» What you are asked to do
Where the records appear below, transcribe them exactly, leaving none out.

Top of Dataset entries

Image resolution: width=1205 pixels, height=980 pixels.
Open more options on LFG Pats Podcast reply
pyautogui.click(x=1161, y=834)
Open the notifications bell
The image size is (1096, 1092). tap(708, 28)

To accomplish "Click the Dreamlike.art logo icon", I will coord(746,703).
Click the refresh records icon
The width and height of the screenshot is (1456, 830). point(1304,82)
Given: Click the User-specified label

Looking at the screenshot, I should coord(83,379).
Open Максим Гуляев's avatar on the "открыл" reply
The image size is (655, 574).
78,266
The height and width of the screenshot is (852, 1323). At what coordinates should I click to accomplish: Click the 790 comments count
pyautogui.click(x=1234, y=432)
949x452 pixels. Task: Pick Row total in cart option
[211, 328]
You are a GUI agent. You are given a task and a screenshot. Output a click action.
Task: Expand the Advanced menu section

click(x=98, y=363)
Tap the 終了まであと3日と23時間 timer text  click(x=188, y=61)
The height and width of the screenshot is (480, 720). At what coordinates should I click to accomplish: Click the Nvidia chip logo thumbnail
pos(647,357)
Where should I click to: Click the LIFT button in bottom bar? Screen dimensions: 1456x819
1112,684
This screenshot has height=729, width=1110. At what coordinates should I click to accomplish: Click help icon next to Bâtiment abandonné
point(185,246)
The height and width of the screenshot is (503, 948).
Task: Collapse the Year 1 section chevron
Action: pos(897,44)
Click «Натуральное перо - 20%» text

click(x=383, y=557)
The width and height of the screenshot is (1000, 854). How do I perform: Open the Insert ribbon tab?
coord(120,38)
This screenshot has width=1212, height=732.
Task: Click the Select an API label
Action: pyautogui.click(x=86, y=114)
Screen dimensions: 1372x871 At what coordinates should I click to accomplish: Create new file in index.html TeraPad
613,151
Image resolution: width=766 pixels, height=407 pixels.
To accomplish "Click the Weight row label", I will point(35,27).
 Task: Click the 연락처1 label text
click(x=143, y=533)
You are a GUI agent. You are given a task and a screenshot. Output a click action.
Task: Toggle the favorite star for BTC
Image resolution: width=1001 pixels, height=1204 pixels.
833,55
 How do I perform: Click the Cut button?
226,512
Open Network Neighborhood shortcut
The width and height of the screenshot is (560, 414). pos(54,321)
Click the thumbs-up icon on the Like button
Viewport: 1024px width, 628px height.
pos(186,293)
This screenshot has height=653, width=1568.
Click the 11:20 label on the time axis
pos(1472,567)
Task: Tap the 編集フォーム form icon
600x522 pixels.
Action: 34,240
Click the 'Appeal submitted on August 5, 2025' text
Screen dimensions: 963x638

Bottom of Dataset entries

» Result of this task
Image resolution: width=1205 pixels, height=980 pixels.
Open more options on LFG Pats Podcast reply
pyautogui.click(x=1161, y=834)
Open the notifications bell
The image size is (1096, 1092). tap(708, 28)

To accomplish "Click the Dreamlike.art logo icon", I will coord(746,703).
Click the refresh records icon
The width and height of the screenshot is (1456, 830). point(1304,82)
Given: Click the User-specified label

Looking at the screenshot, I should coord(83,379).
Open Максим Гуляев's avatar on the "открыл" reply
The image size is (655, 574).
78,266
The height and width of the screenshot is (852, 1323). At what coordinates should I click to accomplish: Click the 790 comments count
pyautogui.click(x=1234, y=432)
949x452 pixels. Task: Pick Row total in cart option
[211, 328]
You are a GUI agent. You are given a task and a screenshot. Output a click action.
Task: Expand the Advanced menu section

click(x=98, y=363)
Tap the 終了まであと3日と23時間 timer text  click(x=188, y=61)
The height and width of the screenshot is (480, 720). At what coordinates should I click to accomplish: Click the Nvidia chip logo thumbnail
pos(647,357)
Where should I click to: Click the LIFT button in bottom bar? Screen dimensions: 1456x819
1112,684
This screenshot has height=729, width=1110. At what coordinates should I click to accomplish: Click help icon next to Bâtiment abandonné
point(185,246)
The height and width of the screenshot is (503, 948).
Task: Collapse the Year 1 section chevron
Action: pos(897,44)
Click «Натуральное перо - 20%» text

click(x=383, y=557)
The width and height of the screenshot is (1000, 854). How do I perform: Open the Insert ribbon tab?
coord(120,38)
This screenshot has width=1212, height=732.
Task: Click the Select an API label
Action: pyautogui.click(x=86, y=114)
Screen dimensions: 1372x871 At what coordinates should I click to accomplish: Create new file in index.html TeraPad
613,151
Image resolution: width=766 pixels, height=407 pixels.
To accomplish "Click the Weight row label", I will point(35,27).
 Task: Click the 연락처1 label text
click(x=143, y=533)
You are a GUI agent. You are given a task and a screenshot. Output a click action.
Task: Toggle the favorite star for BTC
Image resolution: width=1001 pixels, height=1204 pixels.
833,55
 How do I perform: Click the Cut button?
226,512
Open Network Neighborhood shortcut
The width and height of the screenshot is (560, 414). pos(54,321)
Click the thumbs-up icon on the Like button
Viewport: 1024px width, 628px height.
pos(186,293)
This screenshot has height=653, width=1568.
Click the 11:20 label on the time axis
pos(1472,567)
Task: Tap the 編集フォーム form icon
600x522 pixels.
Action: 34,240
Click the 'Appeal submitted on August 5, 2025' text
Screen dimensions: 963x638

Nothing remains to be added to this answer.